= Al-Hubab ibn al-Mundhir =

Sahaba of Muhammad

Al-Ḥubāb ibn al-Mundhir ibn Zayd (الحباب بن المنذر بن زيد) was one of the prominent Sahaba and Ansar from the Khazraj tribe.

"O the Messenger of Allah, has Allah inspired you to choose this very spot, so we cannot go onward or backward? Or is it the stratagem of war and the product of consultation?" The Prophet replied, "it is the stratagem of war and the product of consultation." Al-Hubab said: "This place is no good, let us go and encamp on the nearest water to seize the water-supply, and build a basin full of water, then destroy all the other wells, then we fight the people, so that they will be deprived of the water." The Prophet said: "You have given the exact advice." The Prophet approved of his plan and agreed to carry it out.".

He was said to commonly write and recite poetry and was married to Zaynab bint Saifi ibn Sakhr al-Khazrajiyah, with whom he had at least two children Khashram and Umm Jamil.

Immediately before the Battle of Badr, Hubab saw Prophet Muhammad dismount at the first well and asked him whether this location was divinely ordained or just the strategy of his human mind - and Prophet Muhammad answered it was the latter. Habab then suggested he knew of a better plan, and suggested they move further toward the enemy, make a reservoir of water from the next well and then fill it with sand - leaving the Muslim army able to withdraw to their trough for refreshment but the Quraish finding themselves unable to reach the water. That Prophet Muhammad was able to recognize Hubab's idea as a preferable strategy is considered an admirable trait on behalf of the former.

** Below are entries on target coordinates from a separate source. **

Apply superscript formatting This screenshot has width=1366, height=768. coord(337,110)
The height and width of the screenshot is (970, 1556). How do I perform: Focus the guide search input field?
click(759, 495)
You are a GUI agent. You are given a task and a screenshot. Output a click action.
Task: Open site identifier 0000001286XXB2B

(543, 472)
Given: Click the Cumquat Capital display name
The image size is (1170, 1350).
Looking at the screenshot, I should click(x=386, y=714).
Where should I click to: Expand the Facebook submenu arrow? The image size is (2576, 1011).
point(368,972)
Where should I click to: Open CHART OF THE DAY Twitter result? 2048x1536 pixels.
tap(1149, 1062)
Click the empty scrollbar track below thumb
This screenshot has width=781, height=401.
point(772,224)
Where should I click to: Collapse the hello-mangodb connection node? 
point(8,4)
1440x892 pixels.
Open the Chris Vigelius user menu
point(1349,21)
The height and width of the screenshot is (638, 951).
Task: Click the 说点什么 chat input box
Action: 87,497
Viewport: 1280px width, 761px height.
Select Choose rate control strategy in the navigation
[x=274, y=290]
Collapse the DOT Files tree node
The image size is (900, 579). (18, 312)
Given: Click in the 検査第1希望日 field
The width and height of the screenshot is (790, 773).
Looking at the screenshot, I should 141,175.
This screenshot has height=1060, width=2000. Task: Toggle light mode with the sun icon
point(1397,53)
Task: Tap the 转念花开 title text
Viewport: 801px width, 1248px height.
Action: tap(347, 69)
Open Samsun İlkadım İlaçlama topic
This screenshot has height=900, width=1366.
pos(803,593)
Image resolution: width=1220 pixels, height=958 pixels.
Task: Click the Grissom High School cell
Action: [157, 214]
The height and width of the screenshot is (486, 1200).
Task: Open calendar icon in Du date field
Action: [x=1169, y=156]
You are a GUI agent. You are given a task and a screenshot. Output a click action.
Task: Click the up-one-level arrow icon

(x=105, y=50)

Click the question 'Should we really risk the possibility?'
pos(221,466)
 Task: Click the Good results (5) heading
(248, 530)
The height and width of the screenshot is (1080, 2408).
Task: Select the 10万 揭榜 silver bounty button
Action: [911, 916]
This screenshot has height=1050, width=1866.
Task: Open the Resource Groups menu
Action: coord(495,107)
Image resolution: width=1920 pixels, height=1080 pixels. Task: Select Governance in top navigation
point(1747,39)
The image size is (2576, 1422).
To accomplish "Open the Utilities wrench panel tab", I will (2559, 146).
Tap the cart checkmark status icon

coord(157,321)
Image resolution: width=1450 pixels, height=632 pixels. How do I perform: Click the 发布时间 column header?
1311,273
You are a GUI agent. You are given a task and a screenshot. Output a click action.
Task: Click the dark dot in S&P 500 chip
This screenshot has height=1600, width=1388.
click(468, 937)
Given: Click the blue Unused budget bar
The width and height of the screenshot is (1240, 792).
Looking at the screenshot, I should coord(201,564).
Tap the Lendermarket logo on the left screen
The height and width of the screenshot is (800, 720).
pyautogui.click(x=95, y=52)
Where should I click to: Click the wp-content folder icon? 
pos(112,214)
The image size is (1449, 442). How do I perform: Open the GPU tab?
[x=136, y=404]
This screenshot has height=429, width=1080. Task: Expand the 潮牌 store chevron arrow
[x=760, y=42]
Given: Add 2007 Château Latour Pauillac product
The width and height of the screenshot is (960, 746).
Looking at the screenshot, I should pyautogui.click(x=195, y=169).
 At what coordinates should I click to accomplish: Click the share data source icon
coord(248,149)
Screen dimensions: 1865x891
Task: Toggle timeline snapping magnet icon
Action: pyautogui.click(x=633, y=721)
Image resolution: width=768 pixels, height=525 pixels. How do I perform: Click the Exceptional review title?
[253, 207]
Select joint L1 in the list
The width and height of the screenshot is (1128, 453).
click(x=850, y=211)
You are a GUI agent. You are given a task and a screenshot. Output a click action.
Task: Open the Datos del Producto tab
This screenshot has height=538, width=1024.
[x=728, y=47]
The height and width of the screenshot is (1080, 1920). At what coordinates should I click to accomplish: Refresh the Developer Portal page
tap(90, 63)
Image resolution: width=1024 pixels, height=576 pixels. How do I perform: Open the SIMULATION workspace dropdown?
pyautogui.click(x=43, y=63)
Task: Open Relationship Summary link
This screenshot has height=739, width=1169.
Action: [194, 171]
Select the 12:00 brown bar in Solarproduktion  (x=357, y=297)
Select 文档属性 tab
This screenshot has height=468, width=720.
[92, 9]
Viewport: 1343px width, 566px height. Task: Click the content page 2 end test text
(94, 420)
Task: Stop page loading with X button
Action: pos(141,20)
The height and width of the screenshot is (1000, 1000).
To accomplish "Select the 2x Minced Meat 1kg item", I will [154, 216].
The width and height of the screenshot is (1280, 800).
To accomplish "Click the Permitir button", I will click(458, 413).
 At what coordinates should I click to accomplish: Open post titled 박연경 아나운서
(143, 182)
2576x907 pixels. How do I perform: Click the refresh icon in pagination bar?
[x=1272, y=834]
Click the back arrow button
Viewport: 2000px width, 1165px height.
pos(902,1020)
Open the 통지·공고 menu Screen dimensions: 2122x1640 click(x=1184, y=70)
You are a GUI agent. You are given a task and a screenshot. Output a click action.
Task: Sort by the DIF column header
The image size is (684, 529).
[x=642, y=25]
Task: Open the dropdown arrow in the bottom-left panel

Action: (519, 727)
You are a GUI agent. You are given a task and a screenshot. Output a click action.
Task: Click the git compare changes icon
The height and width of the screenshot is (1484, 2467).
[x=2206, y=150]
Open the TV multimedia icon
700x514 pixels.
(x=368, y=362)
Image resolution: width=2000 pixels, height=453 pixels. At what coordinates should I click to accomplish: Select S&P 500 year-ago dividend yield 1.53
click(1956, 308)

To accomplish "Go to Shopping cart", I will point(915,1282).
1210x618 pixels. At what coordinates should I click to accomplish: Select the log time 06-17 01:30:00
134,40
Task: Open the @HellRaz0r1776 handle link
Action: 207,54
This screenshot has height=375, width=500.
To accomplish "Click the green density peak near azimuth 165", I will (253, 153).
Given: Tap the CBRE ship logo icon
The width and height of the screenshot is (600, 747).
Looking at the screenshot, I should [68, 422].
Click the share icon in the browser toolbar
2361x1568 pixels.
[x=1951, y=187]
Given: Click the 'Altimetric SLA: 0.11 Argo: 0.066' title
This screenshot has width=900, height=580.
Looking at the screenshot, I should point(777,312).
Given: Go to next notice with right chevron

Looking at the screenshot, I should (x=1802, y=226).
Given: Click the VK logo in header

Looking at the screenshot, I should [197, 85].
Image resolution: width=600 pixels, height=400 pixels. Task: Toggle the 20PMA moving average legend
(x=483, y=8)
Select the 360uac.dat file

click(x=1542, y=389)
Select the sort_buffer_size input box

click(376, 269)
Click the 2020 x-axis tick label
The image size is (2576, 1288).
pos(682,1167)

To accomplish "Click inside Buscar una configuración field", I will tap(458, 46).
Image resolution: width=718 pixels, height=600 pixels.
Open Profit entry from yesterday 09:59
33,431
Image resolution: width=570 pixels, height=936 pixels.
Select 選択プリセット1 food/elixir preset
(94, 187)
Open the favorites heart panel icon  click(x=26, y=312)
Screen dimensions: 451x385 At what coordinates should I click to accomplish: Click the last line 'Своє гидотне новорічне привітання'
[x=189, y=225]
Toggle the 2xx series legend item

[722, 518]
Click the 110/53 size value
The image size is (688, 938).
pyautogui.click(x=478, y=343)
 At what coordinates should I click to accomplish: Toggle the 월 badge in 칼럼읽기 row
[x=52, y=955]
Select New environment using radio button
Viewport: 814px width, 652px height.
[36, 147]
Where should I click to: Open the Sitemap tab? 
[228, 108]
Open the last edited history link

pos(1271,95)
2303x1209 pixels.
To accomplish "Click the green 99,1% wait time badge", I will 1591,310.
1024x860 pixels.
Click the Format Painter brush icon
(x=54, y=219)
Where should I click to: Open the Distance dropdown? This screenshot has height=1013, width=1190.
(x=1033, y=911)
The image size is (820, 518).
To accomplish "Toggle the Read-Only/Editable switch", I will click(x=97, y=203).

He participated in the Battle of Uhud wherein he was sent out as a scout to spy on the enemy positions, and again offered his advice in the Battle of Khaybar. Habab advised encamping between the two fortresses to hinder their communication with each other at the time of the Invasion of Banu Qurayza.

He participated in the meeting at Thaqifa during the Succession to Prophet Muhammad.